Supplied text START

More than three-quarters of UK hospitality businesses are at risk of insolvency within 12 months, the leading British trade body announced today, as social distancing measures and local lockdowns continue to weigh on the sector.
A new survey by UK Hospitality showed that one in five hospitality businesses are at significant risk of insolvency within a year, while more than half believe they face a slight risk of going bust in the next 12 months.
Fewer than one-quarter of hospitality businesses surveyed by UK Hospitality, which represents more than 65,000 British venues, said they face no risk of insolvency within the next year.
The trade body warned that without further government support, businesses across the country will face financial ruin and plunge hundreds of thousands of jobs into uncertainty.
The trade body also called on Sunak to extend the furlough scheme beyond its October deadline for those businesses unable to open, and to offer further financial support on rent.
“Otherwise, we are going to see businesses fail and jobs lost just as the economy begins to reopen,” said UK Hospitality chief executive Kate Nicholls.
“The future of this sector, which provides jobs in every region of the country and is central to our social lives, has never looked shakier.”
Nicholls added that the government’s emergency support package has been “crucial” in helping businesses survive the pandemic.
However, she warned that without further support “we are going to see more and more venues going out of business and people continue to lose jobs.”
It comes as the British Beer & Pub Association (BBPA), today said that over a third of pubs in the UK are still unable to break even one month after reopening.
A survey of more than 20,000 pubs represented by the BBPA found that 25 per cent of brewing and pub sector businesses said they were not confident their business was sustainable beyond the end of March 2021.
The trade body echoed UK Hospitality’s calls for further government support, urging the chancellor to slash beer duty by a quarter and cut VAT on beer served in pubs.
It also called on the government to “fundamentally reform business rates to enable the beer and pub sector to fully recover and help grow the economy once more. “.
“We fully support the Eat Out To Help Out scheme and the temporary VAT cut to food and accommodation in pubs and hope they will help boost pub sales,” said BBPA chief executive Emma McClarkin.
“However, to ensure the full recovery of our sector… we need the government to increase its support.
“£1 in every £3 spent in a pub goes to the taxman and now is the time to reinvest that money in our brewers and pubs. That means cutting beer duty by 25 per cent, as well as making the VAT cut permanent and extending it to beer in pubs to bring the cost of a pint down and unlock investment.”

Supplied text END
Dataset section START

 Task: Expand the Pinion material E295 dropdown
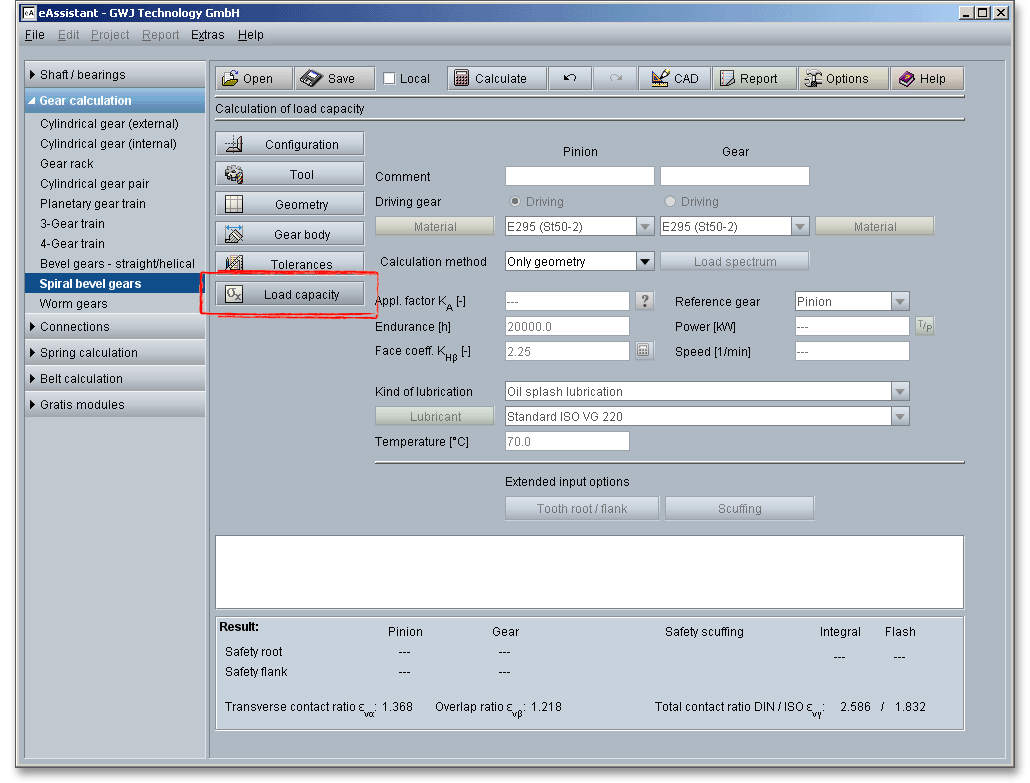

Dataset section END

# [Check your understanding]
a. Translate this sentence from the hospitality article into French: "Nicholls added that the government's emergency support package has been "crucial" in helping businesses survive the pandemic."
b. Summarize the hospitality article in two sentences.
c. According to the hospitality article, how many British venues does UK Hospitality represent?

# [Solutions to the exercise]
a. Nicholls a ajouté que le plan de soutien d'urgence du gouvernement avait été « crucial » pour aider les entreprises à survivre à la pandémie.

b. A UK Hospitality survey found that more than three-quarters of UK hospitality businesses are at risk of insolvency within 12 months, and the trade body urged the government to extend the furlough scheme and offer further support on rent. The British Beer & Pub Association reported that over a third of UK pubs still cannot break even a month after reopening, and it called for cuts to beer duty and VAT on beer served in pubs.

c. More than 65,000.